══ Исходный текст ══

Значит, в это время Америка молчит. И появляются либо гениальные… Ну как молчит? Молчит мейнстрим. Появляются либо гениальные тексты в жанре «нового журнализма», либо очень качественный беллетризм. И вот Апдайк для меня проходит по очень качественному, безусловно, ведомству; как хорошая кассовая, массовая культура. «Кентавр» – это «Улисс» для бедных. Это роман с трагической подосновой, неглупый роман совсем, и даже в каком-то смысле пронзительный местами. Но, к сожалению, от всей литературы Апдайка у меня возникает стойкое ощущение, как вот в том анекдоте, когда появились поддельные елочные игрушки, которые отличаются от настоящих только по одному признаку: они совершенно не радуют малышей.

Вот проза Апдайка – это проза, в которой все как настоящее, но нет в ней, конечно, набоковского волшебства, хотя Апдайк всю жизнь говорил, что у Набокова учится и что прозу надо писать так эстетически, как пишет ее Набоков. Нет ничего от Джойса, потому что все-таки «Кентавр» – это кентавр. Это нормальный американский роман о нормальном преподавателе. И уж конечно, тетралогия о Кролике – это такой жалкий отблеск «Трилогии желания» Драйзера, такая жалкая попытка написать хронику через одну судьбу, в данном случае не через судьбу магната, а через судьбу обывателя. И сами страсти этого обывателя так наивны и мелкотравчаты… Вот кроме «Иствикских ведьм»… Да и «Иствикские ведьмы» – это такие жалкие потуги написать новую мифологию. Нет, Апдайк был очень крупным, очень крепким, очень профессиональным, очень грамотным ремесленником. И к сожалению, участь большинства беллетристов была такова же, пока в Америке снова не начали появляться настоящие, сложные, большие романы. Условно говоря, некоторым выходом из этого противоречия можно считать, наверное, Пинчона, который все-таки очень серьезен и подчеркнуто взросл.

═══
══ Исходные строки ══

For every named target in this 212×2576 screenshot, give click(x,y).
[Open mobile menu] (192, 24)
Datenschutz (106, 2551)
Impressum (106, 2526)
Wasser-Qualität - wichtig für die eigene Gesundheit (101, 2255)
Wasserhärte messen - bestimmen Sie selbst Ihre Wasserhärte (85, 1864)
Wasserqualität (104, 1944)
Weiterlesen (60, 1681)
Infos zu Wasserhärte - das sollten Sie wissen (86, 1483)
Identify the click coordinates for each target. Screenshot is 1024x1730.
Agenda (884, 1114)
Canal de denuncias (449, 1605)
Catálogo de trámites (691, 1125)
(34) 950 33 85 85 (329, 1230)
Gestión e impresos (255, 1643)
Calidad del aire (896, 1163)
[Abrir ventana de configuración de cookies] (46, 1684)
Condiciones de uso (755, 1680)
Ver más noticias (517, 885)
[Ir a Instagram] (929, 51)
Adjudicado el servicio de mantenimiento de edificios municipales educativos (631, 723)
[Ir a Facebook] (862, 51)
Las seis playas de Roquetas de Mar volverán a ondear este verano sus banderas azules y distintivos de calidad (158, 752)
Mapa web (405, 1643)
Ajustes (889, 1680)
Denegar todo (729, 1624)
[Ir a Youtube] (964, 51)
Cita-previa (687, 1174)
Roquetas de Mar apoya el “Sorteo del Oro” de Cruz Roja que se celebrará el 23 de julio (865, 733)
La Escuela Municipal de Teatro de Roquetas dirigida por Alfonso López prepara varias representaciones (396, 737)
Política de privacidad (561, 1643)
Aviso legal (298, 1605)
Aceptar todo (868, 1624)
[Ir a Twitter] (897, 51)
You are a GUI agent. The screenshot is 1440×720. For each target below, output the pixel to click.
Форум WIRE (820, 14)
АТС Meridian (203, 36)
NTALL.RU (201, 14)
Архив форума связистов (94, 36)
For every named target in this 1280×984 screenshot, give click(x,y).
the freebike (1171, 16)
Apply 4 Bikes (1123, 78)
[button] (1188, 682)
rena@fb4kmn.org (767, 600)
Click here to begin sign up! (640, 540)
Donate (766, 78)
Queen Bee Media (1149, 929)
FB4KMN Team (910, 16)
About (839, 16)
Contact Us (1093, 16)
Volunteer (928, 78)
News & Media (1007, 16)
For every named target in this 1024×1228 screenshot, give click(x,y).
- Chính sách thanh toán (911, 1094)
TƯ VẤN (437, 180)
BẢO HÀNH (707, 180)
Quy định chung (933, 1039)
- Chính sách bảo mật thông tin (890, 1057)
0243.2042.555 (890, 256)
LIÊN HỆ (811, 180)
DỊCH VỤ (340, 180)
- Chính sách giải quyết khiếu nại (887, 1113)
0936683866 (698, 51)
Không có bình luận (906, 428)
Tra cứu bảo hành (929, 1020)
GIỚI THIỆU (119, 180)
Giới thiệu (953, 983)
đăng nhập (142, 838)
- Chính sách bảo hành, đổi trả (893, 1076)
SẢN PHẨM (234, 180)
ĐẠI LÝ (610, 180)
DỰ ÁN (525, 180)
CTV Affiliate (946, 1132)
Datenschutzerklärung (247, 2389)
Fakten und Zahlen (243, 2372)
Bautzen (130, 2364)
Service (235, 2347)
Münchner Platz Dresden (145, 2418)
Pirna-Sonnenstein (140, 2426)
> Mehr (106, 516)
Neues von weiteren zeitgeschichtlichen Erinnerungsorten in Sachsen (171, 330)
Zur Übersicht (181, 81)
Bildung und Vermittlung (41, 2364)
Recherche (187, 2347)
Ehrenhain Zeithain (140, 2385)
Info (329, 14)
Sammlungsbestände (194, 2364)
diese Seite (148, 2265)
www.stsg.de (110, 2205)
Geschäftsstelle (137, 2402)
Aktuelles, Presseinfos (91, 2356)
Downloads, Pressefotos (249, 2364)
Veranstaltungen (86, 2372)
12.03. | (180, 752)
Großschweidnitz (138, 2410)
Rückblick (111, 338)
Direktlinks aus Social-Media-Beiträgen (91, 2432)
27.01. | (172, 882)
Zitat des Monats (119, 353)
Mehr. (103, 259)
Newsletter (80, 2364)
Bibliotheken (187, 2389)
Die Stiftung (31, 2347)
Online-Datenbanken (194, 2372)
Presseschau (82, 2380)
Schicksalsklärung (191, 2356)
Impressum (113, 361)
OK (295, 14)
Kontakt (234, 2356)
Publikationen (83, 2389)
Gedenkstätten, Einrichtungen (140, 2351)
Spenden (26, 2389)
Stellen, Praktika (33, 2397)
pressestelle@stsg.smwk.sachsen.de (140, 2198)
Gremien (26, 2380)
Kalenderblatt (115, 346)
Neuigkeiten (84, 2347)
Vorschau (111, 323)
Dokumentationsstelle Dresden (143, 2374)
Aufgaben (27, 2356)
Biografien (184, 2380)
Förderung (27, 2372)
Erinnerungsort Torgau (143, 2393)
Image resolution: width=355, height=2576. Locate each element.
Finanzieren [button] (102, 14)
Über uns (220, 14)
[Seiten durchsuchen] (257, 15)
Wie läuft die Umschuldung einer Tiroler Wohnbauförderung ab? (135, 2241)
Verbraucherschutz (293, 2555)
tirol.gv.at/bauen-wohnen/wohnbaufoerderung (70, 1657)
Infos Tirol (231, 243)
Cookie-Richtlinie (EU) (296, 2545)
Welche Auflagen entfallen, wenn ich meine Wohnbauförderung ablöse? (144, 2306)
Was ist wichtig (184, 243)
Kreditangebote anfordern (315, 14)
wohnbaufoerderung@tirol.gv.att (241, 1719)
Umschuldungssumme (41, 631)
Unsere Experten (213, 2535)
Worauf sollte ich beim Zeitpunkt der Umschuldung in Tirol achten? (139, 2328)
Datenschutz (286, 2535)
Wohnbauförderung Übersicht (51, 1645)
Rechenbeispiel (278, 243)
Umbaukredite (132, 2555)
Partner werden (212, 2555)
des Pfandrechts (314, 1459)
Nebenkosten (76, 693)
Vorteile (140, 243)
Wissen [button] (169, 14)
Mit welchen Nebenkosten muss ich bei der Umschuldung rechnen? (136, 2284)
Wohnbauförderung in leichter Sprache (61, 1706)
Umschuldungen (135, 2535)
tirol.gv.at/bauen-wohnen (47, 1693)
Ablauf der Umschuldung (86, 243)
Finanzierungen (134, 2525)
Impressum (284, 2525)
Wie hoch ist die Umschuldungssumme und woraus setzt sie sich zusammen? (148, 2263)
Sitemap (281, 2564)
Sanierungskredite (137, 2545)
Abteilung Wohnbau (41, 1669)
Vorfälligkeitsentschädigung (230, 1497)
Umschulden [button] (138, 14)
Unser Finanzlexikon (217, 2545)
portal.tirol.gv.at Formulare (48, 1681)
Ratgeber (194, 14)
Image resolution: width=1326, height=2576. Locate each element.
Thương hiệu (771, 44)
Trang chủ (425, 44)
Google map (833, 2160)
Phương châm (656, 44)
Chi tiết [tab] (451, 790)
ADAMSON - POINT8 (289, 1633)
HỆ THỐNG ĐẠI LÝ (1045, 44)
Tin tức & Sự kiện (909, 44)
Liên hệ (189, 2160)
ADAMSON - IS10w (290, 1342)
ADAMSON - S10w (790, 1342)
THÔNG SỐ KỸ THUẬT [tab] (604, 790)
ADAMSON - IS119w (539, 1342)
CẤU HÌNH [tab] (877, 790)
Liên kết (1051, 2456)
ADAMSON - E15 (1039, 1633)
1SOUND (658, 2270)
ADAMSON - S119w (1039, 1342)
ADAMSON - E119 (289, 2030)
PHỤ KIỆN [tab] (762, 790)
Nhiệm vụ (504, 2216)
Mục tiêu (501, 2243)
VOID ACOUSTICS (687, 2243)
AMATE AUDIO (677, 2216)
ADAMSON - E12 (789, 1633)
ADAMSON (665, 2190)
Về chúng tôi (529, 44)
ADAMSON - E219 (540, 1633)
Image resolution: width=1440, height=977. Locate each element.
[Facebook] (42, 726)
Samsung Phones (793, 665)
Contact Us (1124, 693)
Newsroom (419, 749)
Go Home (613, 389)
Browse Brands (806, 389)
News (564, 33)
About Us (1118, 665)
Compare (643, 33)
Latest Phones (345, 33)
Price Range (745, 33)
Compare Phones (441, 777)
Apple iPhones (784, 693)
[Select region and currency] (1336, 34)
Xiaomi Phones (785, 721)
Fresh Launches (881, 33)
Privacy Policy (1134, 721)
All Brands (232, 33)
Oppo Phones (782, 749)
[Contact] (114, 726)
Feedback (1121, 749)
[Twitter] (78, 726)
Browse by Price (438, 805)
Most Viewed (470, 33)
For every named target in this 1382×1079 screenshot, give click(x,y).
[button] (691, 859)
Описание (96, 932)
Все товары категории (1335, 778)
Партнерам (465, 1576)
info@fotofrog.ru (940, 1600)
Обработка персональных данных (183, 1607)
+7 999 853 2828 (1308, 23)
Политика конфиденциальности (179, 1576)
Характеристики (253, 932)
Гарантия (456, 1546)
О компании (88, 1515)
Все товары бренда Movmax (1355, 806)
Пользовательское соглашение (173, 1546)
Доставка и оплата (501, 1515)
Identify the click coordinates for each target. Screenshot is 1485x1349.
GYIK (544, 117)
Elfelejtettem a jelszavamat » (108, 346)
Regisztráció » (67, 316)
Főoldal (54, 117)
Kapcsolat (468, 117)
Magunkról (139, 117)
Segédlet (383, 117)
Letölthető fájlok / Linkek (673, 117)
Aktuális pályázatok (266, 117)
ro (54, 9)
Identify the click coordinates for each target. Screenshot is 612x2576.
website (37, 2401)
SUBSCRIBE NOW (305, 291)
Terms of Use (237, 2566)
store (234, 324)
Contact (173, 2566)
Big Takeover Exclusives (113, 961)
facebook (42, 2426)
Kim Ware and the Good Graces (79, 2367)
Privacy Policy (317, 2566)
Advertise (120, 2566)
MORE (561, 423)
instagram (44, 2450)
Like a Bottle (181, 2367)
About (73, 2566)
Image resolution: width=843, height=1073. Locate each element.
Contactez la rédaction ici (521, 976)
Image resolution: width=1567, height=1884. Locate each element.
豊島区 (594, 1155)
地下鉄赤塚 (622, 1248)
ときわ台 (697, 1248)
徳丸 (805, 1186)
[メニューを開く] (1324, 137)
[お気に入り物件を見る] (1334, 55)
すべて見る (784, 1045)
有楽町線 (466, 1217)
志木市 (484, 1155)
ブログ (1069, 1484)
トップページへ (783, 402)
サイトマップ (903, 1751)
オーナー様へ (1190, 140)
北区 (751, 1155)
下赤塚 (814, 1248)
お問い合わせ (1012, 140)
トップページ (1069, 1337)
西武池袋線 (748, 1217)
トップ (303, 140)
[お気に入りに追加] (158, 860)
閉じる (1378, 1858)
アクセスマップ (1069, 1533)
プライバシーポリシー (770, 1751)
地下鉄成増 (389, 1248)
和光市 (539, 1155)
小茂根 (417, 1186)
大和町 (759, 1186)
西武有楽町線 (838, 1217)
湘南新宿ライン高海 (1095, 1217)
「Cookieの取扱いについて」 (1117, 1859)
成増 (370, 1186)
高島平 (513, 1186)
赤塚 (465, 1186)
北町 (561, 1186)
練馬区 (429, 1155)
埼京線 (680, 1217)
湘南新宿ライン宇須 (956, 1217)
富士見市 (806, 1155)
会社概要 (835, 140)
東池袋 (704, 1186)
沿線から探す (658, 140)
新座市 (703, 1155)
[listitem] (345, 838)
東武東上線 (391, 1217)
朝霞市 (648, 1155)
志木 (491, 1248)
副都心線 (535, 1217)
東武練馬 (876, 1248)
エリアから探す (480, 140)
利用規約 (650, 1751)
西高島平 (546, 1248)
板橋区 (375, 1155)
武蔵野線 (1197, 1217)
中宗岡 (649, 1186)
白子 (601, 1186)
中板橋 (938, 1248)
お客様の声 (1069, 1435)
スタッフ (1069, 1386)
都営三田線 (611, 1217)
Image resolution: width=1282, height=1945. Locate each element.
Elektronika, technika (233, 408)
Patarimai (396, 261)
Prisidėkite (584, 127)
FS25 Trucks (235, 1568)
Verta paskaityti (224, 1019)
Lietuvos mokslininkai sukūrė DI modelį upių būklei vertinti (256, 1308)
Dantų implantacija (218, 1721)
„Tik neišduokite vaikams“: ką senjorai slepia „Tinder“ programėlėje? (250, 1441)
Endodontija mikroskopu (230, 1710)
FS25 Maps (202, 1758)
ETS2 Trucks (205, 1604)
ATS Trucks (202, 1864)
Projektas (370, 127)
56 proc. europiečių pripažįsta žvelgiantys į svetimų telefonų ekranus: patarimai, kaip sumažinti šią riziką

═══

* [Задания]:
1/ Выпишите без изменений фрагмент текста об Апдайке от «Значит, в это время» до «совершенно не радуют малышей.».
2/ Продолжите текст об Апдайке, начав сразу после его последнего предложения.
Строки — это отдельный материал, с текстом об Апдайке они не связаны.

* [Ожидаемые ответы]:
1/
Значит, в это время Америка молчит. И появляются либо гениальные… Ну как молчит? Молчит мейнстрим. Появляются либо гениальные тексты в жанре «нового журнализма», либо очень качественный беллетризм. И вот Апдайк для меня проходит по очень качественному, безусловно, ведомству; как хорошая кассовая, массовая культура. «Кентавр» – это «Улисс» для бедных. Это роман с трагической подосновой, неглупый роман совсем, и даже в каком-то смысле пронзительный местами. Но, к сожалению, от всей литературы Апдайка у меня возникает стойкое ощущение, как вот в том анекдоте, когда появились поддельные елочные игрушки, которые отличаются от настоящих только по одному признаку: они совершенно не радуют малышей.

2/
«Как вы относитесь к преподаванию литературы в школе? Насколько это адекватно в наше время?» Знаете, и для меня, и для учащихся – это способность, возможность хорошо провести время, отдохнуть от остальных занятий, для них и для меня. А раз у нас есть такая возможность, то и слава богу, раз есть эта щель. Литература в школе как институция, литература в школе как программные произведения какие-то, как способ воспитания личности или способ культуртрегерства – это, конечно, никуда не годится. Это одна из тех щелей в русской жизни, куда можно поместить писателя, зарабатывающего преподаванием, и школьника, которому скучно на математике. Вот мы хорошо проводим время. Вот и все.

Таких щелей, кстати, куда можно забиться и выжить, в нашей жизни становится все меньше. И в нашем городе становится все меньше. Вот закрыли рюмочную на Никитской – кому она мешала? И сделали там секс-шоп. Нам ничего не остается делать, кроме как ходить и пить в этот секс-шоп, чтобы там опять открыли рюмочную. Нам, людям непьющим, это трудно. Просто я возвращаюсь к тому, что в таком обществе, как наше, надо ценить щели, лазейки. Чаще – горизонтальные, такие лазейки внутри социума. Потому что коридоры кончаются стенкой, а тоннели выводят на свет.

«Вы сказали, что одним из важнейших итогов XX века явилось разделение общества на две группы, одна из которых быстро прогрессирует, а вторая медленно деградирует. Что вы имели в виду?»

Станислав, я имел в виду ровно то, что сказал, и я не знаю, можно ли это как-то расшифровать. Все общество будет действительно делится на очень маленькую часть индивидуумов, быстро прогрессирующих, и огромную социальную сеть – человейник, медленно и комфортно деградирующий. Это моя интуиция, мои догадки. Я не уверен, что будет так, но пока я наблюдаю именно это. Более того, меня радует, что одиночки пропадают с такого визуального плана. Они перестают быть заметны для общества, условно говоря, человейника, для общества сетевой культуры. У общества сетевой культуры очень короткая память, там сегодня обсуждают одно, а завтра другое. А в обществе одиночек – память долгая, и там обсуждают события значительные и оставляющие серьезный след.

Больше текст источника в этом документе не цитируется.